Rani Padmini (Padmavati)
Her skin was so beautiful and translucent that one could follow the trail of water she sipped as it went down her throat.
As The Legend Goes: Our Indian Helen of Troy, Rani Padmini of Chittorgarh has been the subject of many a poet’s words and many an artist’s vision. But she is a source of inspiration and strength for women because she refused to let the enemy get near her when her husband, King Ratan Singh lost a battle in the 14th Century, and committed jauhar along with 1,600 other women. Jauhar is the ultimate sacrifice of life by jumping into a pyre of fire.
Ala-ud-din Khilji, the emperor of Delhi, was so enamoured by tales of Rani Padmini that he declared war against her husband to get her. It is believed that the Rajputs realized that they were losing their turf and decided to raise a white flag to Khilji by promising to show him Rani Padmini’s face.

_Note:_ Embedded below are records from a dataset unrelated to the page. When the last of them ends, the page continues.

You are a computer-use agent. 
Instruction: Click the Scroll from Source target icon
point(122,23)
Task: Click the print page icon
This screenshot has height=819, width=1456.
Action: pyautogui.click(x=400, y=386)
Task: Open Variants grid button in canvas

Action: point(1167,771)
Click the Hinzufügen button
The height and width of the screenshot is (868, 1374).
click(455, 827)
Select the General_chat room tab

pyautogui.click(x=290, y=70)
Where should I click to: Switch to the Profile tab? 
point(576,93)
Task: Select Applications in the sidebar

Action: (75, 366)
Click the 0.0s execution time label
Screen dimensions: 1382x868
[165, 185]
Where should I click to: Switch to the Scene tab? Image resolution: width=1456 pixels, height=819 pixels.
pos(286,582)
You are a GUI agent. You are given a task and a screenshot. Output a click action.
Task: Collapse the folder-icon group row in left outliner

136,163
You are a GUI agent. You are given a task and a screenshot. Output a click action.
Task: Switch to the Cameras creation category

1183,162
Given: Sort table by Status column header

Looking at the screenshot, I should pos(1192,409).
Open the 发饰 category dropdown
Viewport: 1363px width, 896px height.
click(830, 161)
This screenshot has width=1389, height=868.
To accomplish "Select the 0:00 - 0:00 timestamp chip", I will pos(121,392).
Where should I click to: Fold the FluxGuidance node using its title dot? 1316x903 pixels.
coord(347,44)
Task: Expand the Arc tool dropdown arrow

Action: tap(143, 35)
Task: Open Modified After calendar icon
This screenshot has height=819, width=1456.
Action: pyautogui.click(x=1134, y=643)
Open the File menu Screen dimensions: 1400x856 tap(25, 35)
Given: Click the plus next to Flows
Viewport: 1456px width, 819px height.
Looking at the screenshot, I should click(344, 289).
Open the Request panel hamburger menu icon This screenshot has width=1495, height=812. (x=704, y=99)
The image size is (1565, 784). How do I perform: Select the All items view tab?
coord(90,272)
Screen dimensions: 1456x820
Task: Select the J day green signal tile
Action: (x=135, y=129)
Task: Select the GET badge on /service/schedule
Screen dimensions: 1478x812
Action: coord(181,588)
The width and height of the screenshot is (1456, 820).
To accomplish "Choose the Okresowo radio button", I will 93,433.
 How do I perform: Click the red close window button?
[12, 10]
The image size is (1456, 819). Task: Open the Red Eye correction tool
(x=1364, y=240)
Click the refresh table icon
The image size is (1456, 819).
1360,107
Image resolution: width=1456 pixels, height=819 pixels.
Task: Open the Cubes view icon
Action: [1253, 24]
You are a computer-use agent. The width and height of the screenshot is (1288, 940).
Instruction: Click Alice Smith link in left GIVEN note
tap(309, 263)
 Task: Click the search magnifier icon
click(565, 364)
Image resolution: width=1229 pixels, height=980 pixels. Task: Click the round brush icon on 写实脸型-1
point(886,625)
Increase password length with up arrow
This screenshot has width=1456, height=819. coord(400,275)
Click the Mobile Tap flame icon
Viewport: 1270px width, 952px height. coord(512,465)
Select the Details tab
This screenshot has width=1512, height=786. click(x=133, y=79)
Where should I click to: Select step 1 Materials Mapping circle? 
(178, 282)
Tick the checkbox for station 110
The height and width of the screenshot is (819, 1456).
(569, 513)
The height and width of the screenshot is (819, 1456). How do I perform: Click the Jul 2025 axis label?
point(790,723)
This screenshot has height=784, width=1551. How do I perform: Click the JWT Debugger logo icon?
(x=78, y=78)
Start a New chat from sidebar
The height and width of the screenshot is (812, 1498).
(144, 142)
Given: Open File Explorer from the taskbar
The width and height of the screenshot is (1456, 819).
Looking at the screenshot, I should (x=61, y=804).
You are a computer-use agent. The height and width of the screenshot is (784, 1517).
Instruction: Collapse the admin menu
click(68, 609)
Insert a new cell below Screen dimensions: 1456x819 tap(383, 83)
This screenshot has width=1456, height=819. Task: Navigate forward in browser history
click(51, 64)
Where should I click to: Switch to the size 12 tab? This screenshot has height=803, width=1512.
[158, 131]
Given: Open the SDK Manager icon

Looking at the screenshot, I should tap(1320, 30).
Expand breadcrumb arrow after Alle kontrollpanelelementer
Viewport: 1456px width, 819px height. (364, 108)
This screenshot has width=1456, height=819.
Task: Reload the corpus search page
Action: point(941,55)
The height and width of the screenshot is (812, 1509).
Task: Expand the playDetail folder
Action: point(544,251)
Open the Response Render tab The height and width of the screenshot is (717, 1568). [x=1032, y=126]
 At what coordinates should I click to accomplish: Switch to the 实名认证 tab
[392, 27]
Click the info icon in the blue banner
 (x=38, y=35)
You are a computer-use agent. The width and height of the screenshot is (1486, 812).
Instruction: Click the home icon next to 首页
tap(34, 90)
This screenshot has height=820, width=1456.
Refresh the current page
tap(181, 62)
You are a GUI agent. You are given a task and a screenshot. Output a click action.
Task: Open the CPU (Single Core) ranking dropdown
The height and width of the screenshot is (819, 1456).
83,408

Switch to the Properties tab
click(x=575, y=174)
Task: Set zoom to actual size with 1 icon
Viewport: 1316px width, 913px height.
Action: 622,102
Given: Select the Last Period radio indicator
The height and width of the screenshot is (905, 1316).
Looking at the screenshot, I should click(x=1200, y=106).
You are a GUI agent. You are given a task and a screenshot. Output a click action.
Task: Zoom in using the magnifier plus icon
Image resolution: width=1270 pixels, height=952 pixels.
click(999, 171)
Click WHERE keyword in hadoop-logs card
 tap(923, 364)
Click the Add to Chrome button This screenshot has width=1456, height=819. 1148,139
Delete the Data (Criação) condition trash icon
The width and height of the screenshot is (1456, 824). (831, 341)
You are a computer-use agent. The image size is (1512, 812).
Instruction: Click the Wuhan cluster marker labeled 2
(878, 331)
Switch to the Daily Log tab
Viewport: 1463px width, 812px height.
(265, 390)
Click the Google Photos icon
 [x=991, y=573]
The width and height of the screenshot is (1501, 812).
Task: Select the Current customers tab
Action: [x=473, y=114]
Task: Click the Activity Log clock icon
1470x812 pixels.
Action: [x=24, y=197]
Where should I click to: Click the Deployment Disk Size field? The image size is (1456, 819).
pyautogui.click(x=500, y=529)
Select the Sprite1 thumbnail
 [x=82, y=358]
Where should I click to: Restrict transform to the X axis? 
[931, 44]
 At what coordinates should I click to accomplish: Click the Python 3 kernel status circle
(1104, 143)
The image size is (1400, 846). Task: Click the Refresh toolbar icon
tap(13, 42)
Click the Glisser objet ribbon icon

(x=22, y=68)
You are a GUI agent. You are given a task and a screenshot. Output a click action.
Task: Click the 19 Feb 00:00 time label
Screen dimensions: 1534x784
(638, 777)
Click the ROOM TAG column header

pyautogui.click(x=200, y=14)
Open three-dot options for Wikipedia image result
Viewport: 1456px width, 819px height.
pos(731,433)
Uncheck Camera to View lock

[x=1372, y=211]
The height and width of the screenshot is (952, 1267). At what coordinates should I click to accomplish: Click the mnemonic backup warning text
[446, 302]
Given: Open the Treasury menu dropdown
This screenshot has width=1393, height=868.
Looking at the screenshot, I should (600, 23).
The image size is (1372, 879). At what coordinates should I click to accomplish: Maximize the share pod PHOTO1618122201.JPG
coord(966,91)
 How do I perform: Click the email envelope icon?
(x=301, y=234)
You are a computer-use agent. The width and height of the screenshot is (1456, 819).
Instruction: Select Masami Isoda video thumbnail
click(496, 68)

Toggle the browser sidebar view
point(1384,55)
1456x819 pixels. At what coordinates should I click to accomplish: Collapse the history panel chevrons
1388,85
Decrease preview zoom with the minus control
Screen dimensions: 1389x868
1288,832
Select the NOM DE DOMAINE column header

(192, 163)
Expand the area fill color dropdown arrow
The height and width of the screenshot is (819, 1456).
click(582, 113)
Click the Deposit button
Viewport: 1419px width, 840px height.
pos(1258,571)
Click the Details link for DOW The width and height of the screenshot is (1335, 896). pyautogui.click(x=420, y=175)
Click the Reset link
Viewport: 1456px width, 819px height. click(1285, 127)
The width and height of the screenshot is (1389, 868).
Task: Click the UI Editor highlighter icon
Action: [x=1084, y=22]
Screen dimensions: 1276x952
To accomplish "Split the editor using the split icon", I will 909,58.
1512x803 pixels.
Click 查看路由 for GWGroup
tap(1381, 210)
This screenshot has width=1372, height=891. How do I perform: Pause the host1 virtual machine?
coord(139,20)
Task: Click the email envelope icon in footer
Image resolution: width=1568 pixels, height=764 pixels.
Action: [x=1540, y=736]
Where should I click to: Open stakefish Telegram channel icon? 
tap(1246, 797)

Khilji was brought in to a hall with a silver-plated mirror that held the queen’s reflection while she stood in her palace located right opposite the hall. Even that gesture could not appease Khilji and the rest is history.
If it were not for her, the long reign of the House of Mewar would have ended
As The Legend Goes: Panna Dai was a wet nurse to Udai Singh, the prince of Chittorgarh. She raised him along with her son Chandan who was also of the same age. Only time would tell how she would have to sacrifice one for the other. The young prince was the heir to the throne but his wicked cousin Banbir wanted to become king himself. So he planned to murder the young lad of 14 when Panna Dai overheard his plan. Taking matters in to her own hands, she dressed her son Chandan as Udai and put him to sleep in the prince’s bed. Banbir’s men killed Chandan thinking him to be the prince while Panna watched silently from a corner. Not just that, she kept Udai in safety until it was time to reveal his true identity so that he could take the throne.
She gave a new meaning to the bond of Rakshabandhan
As The Legend Goes: Married to Rana Sanga of Chittorgarh, Rani Karnavati lost her husband in a war against Babur. Since her elder son was still a young kid, she was forced by circumstance to lead him to rule the kingdom. All went smooth until 1536 when Bahadur Shah of Gujarat laid his eyes on this rich-in-minerals land and decided to strike. The queen learnt of his intentions and requested the nobles to step in and take charge of the situation. And they only hummed and hawed. Finally, Rani Karnavati sent a rakhi to Humayun, the emperor of Delhi, asking him to come to her aid. Unfortunately, Delhi was a day’s travel and Humayun couldn’t make it in time. Living up to the tradition of Sisodia women, Rani Karnavati chose jauhar to die with dignity than live in disgrace. It is said that Humayun did come to battle with Bahadur Shah, defeated him and reinstated Rani Karnavati’s eldest as the king of Chittorgarh.
Her unconditional love for Lord Krishna made her believe that she was truly married to him
As The Legend Goes: Although the Rajput princess Meera was the wife of Bhoj Raj, the ruler of Chittor, but she believed herself to be truly married to Lord Krishna. Her husband appreciated her devotion to the God and even built her a temple to worship him. Bhoj Raj died in a battle in 1521 and thus came upon Meera, the wrath of her in-laws. They did not appreciate her keeping company with sadhus and saints and tried to reason with her, but to no avail. It is said that her brother-in-law Vikramaditya tried to poison her but at the last minute it transformed in to amrit. Unhappy, Meera left Chittorgarh and went to Dwarka in Gujarat where she is believed to have become one with her deity’s idol.